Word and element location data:
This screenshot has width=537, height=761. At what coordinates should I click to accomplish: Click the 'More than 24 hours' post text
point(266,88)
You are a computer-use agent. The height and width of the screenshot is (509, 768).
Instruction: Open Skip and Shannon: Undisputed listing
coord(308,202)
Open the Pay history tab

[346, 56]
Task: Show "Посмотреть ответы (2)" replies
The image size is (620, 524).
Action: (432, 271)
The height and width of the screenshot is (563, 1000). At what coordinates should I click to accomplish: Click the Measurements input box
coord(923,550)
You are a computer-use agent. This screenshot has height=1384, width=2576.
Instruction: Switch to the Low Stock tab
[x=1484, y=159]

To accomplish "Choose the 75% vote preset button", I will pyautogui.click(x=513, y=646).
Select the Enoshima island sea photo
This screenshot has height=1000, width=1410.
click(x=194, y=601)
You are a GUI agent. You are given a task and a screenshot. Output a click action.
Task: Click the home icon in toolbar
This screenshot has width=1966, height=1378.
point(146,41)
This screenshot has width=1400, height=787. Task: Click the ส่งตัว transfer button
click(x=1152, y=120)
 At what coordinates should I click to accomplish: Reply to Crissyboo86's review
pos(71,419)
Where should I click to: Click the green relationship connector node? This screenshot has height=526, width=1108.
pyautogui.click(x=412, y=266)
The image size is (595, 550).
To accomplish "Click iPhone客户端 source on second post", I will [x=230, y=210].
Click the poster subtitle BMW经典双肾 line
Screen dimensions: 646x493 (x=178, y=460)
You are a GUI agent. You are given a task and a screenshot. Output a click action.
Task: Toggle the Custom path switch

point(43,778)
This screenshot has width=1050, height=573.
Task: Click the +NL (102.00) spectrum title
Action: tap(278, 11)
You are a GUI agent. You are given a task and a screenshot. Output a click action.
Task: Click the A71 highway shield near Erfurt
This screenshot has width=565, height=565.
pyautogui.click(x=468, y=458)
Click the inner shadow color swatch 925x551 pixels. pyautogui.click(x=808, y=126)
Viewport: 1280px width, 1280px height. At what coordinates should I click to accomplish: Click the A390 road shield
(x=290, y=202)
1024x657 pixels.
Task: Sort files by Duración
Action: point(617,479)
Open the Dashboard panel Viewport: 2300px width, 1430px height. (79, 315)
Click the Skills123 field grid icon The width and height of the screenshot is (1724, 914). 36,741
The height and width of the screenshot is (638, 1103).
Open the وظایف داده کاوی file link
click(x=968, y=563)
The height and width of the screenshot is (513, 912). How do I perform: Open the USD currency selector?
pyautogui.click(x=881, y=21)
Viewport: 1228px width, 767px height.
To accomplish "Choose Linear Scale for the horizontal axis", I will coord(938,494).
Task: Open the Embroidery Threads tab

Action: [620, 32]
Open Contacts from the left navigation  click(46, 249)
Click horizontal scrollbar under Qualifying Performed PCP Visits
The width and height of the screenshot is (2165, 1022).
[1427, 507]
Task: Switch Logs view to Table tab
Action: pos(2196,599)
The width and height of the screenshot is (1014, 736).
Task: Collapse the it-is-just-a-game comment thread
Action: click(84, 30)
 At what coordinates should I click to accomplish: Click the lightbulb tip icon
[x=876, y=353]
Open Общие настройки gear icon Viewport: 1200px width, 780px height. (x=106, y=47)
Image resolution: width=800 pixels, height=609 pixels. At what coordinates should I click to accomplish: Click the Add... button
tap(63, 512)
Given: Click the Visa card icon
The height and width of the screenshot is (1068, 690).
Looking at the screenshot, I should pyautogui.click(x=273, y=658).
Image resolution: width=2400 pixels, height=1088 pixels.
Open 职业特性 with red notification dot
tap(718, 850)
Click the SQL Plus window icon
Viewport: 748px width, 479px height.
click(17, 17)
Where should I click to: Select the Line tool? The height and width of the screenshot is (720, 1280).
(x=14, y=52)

▶ Task requirements: Copy out all of the lines above without changing anything.

▶ Full solution:
This screenshot has width=537, height=761. At what coordinates should I click to accomplish: Click the 'More than 24 hours' post text
point(266,88)
You are a computer-use agent. The height and width of the screenshot is (509, 768).
Instruction: Open Skip and Shannon: Undisputed listing
coord(308,202)
Open the Pay history tab

[346, 56]
Task: Show "Посмотреть ответы (2)" replies
The image size is (620, 524).
Action: (432, 271)
The height and width of the screenshot is (563, 1000). At what coordinates should I click to accomplish: Click the Measurements input box
coord(923,550)
You are a computer-use agent. This screenshot has height=1384, width=2576.
Instruction: Switch to the Low Stock tab
[x=1484, y=159]

To accomplish "Choose the 75% vote preset button", I will pyautogui.click(x=513, y=646).
Select the Enoshima island sea photo
This screenshot has height=1000, width=1410.
click(x=194, y=601)
You are a GUI agent. You are given a task and a screenshot. Output a click action.
Task: Click the home icon in toolbar
This screenshot has width=1966, height=1378.
point(146,41)
This screenshot has width=1400, height=787. Task: Click the ส่งตัว transfer button
click(x=1152, y=120)
 At what coordinates should I click to accomplish: Reply to Crissyboo86's review
pos(71,419)
Where should I click to: Click the green relationship connector node? This screenshot has height=526, width=1108.
pyautogui.click(x=412, y=266)
The image size is (595, 550).
To accomplish "Click iPhone客户端 source on second post", I will [x=230, y=210].
Click the poster subtitle BMW经典双肾 line
Screen dimensions: 646x493 (x=178, y=460)
You are a GUI agent. You are given a task and a screenshot. Output a click action.
Task: Toggle the Custom path switch

point(43,778)
This screenshot has width=1050, height=573.
Task: Click the +NL (102.00) spectrum title
Action: tap(278, 11)
You are a GUI agent. You are given a task and a screenshot. Output a click action.
Task: Click the A71 highway shield near Erfurt
This screenshot has width=565, height=565.
pyautogui.click(x=468, y=458)
Click the inner shadow color swatch 925x551 pixels. pyautogui.click(x=808, y=126)
Viewport: 1280px width, 1280px height. At what coordinates should I click to accomplish: Click the A390 road shield
(x=290, y=202)
1024x657 pixels.
Task: Sort files by Duración
Action: point(617,479)
Open the Dashboard panel Viewport: 2300px width, 1430px height. (79, 315)
Click the Skills123 field grid icon The width and height of the screenshot is (1724, 914). 36,741
The height and width of the screenshot is (638, 1103).
Open the وظایف داده کاوی file link
click(x=968, y=563)
The height and width of the screenshot is (513, 912). How do I perform: Open the USD currency selector?
pyautogui.click(x=881, y=21)
Viewport: 1228px width, 767px height.
To accomplish "Choose Linear Scale for the horizontal axis", I will coord(938,494).
Task: Open the Embroidery Threads tab

Action: [620, 32]
Open Contacts from the left navigation  click(46, 249)
Click horizontal scrollbar under Qualifying Performed PCP Visits
The width and height of the screenshot is (2165, 1022).
[1427, 507]
Task: Switch Logs view to Table tab
Action: pos(2196,599)
The width and height of the screenshot is (1014, 736).
Task: Collapse the it-is-just-a-game comment thread
Action: click(84, 30)
 At what coordinates should I click to accomplish: Click the lightbulb tip icon
[x=876, y=353]
Open Общие настройки gear icon Viewport: 1200px width, 780px height. (x=106, y=47)
Image resolution: width=800 pixels, height=609 pixels. At what coordinates should I click to accomplish: Click the Add... button
tap(63, 512)
Given: Click the Visa card icon
The height and width of the screenshot is (1068, 690).
Looking at the screenshot, I should pyautogui.click(x=273, y=658).
Image resolution: width=2400 pixels, height=1088 pixels.
Open 职业特性 with red notification dot
tap(718, 850)
Click the SQL Plus window icon
Viewport: 748px width, 479px height.
click(17, 17)
Where should I click to: Select the Line tool? The height and width of the screenshot is (720, 1280).
(x=14, y=52)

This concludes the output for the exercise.